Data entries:
--------------------

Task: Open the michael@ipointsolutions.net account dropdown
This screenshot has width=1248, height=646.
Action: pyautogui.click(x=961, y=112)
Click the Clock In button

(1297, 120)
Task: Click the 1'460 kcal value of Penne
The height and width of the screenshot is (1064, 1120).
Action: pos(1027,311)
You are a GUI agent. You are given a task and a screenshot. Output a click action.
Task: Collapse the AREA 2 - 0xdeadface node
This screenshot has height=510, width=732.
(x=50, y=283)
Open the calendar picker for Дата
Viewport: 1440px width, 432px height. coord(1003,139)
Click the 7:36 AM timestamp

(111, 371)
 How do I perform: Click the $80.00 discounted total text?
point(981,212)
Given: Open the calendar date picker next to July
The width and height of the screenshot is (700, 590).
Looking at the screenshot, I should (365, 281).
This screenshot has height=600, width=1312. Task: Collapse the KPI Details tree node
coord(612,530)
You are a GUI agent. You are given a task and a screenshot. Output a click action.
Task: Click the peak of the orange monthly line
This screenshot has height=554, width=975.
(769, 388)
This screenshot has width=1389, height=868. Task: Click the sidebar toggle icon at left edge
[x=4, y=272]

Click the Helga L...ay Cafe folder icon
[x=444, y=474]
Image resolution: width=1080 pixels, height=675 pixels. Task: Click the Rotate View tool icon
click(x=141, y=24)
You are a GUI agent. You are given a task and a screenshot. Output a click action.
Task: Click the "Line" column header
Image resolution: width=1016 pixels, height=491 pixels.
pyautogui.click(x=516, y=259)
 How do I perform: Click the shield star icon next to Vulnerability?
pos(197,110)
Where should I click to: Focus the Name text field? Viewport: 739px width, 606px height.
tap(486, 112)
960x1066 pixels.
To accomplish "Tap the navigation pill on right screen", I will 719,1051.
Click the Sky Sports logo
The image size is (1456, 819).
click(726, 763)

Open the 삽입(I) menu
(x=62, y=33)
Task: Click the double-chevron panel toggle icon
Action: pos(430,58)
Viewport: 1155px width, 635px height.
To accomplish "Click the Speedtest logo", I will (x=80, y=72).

--------------------

# Exercise
Lines from the one containing "960x1066 pixels." through the end of the entries above must be copied exactly; include both ends and no other lines.

# Task output
960x1066 pixels.
To accomplish "Tap the navigation pill on right screen", I will 719,1051.
Click the Sky Sports logo
The image size is (1456, 819).
click(726, 763)

Open the 삽입(I) menu
(x=62, y=33)
Task: Click the double-chevron panel toggle icon
Action: pos(430,58)
Viewport: 1155px width, 635px height.
To accomplish "Click the Speedtest logo", I will (x=80, y=72).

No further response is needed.